On Virtue and Mattering

My final thoughts of 2023 are not a reflection on the year that was, for that is done, but a desire and focus for 2024.

"The human being is born with an inclination toward virtue."

The words of Musonius Rufus. See p. 324, The Daily Stoic.

We are born good. The world turns us otherwise. Externalities have corrupted our internal nature.

But we are not defenseless. We have free will. We can choose good over the other.

This, as I understand it, is to be virtuous.

"That which isn't good for the hive, isn't good for the bee."

The words of Marcus Aurelius, Meditations. See p. 297, The Daily Stoic.

We do not stand alone. We are of something greater than us and that something is intertwined.

As Ryan Holiday notes, Aurelius took this thought further by stating the inverse, "That which doesn't harm the community can't harm the individual."

We live in a time of immense individualistic focus. How's your personal brand doing?

We have detached ourselves from the greater whole and it is having profound effects on our individual and collective mental and physical health. And, as someone that lives is a small rural community, it has eroded the economic and community capital that used to sustain small towns and support flourishing lives.

We will individually prosper when we make good and wise actions for the whole.

"To matter, people must feel valued — heard, appreciated and cared for — and they must feel like they add value in ways that make them feel capable, important and trusted."

The words of Prilleltensky Isaac, University of Miami professor and co-author of “How People Matter.”

It's difficult to think of the whole when it feels like the whole does not think of us.

2024 needs to be the year when each of us helps the rest of know that they matter.

We are also living in a time of deep despair, or what David Brooks calls a "social and emotional breakdown."

Overdose deaths are up. Rates of addiction, depression, and suicide are up. And those that say they have no close personal friends has quadrupled.

We do not feel like we matter.

And it is all our fault; yours and mine.

People do not feel like they matter, like they are part of something bigger. So, people are turning deeper inward, or even worse, they are finding mattering in groups at the extremes of society.

I love the way Dr. Gordon Flett, a professor at York University puts it: mattering comes down to the feeling that when you walk into a room, someone notices you.

You are noticed because of your worth to the whole.

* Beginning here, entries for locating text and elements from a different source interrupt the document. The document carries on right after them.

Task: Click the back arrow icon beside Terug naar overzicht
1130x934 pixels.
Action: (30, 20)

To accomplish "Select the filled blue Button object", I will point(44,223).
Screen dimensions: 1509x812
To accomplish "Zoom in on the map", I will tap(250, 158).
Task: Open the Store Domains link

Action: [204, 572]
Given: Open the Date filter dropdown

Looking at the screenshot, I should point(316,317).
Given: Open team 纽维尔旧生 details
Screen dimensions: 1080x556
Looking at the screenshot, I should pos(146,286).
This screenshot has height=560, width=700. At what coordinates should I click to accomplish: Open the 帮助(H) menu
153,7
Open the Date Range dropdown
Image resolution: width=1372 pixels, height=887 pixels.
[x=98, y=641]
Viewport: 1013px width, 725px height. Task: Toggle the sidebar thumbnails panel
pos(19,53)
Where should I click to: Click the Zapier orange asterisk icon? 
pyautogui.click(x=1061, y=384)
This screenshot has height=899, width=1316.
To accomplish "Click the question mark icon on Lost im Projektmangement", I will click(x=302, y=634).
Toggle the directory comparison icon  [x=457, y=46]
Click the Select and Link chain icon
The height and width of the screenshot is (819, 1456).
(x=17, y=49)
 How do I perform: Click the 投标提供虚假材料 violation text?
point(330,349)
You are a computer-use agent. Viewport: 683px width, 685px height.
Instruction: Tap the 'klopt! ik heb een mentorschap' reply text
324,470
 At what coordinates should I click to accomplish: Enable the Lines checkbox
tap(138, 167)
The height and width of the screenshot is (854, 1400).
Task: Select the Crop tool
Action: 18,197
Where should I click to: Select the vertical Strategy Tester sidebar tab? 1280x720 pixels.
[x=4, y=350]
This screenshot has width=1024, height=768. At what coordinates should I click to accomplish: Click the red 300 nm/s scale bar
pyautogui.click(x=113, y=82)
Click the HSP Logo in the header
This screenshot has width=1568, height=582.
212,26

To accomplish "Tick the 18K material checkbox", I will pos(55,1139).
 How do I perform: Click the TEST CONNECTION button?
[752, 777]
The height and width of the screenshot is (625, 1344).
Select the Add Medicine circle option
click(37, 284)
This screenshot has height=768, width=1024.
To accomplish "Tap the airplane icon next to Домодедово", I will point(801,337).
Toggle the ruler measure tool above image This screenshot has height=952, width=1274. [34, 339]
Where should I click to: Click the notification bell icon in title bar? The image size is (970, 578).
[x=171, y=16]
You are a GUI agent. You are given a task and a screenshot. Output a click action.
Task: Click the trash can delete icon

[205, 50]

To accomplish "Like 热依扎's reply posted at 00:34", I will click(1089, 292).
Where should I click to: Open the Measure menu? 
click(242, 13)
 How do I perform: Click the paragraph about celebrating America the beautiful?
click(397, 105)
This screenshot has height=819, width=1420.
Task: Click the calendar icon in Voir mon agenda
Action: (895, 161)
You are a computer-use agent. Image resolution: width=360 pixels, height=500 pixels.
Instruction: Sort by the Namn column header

From the New York Times on mattering:

Research suggests that people who feel like they matter experience more self-compassion, relationship satisfaction, and greater belief in their capacity to achieve their goals, while lack of mattering is associated with burnout, self-criticism, anxiety, depression, aggression and increased risk of suicide.

My quest for 2024 is to be more virtuous and to help people see that they matter.